- What the task requires
Tally the lines below that contain "agent" and reply with only the tally.

============

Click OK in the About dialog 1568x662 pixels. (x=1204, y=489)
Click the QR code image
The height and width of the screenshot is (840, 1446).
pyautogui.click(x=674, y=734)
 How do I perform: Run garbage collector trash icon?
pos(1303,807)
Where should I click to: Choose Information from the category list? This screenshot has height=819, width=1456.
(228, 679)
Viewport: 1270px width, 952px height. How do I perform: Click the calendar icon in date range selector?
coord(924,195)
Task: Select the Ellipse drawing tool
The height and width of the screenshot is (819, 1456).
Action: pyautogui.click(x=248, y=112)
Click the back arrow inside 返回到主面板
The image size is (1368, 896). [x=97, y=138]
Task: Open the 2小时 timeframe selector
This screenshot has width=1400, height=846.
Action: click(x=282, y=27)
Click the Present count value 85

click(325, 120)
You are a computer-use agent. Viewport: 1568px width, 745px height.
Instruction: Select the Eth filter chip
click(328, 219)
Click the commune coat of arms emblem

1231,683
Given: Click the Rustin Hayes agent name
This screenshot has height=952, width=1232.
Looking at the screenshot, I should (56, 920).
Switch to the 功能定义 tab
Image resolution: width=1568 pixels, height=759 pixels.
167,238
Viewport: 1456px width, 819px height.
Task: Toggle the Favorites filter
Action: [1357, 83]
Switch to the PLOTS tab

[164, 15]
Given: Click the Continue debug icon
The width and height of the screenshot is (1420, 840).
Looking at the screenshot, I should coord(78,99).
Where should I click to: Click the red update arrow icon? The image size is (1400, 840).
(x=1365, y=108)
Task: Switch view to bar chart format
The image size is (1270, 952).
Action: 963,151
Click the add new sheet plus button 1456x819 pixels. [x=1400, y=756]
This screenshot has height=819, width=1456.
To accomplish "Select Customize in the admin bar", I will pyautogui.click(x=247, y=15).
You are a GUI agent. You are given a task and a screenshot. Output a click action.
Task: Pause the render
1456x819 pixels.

============

- Result of this exercise
3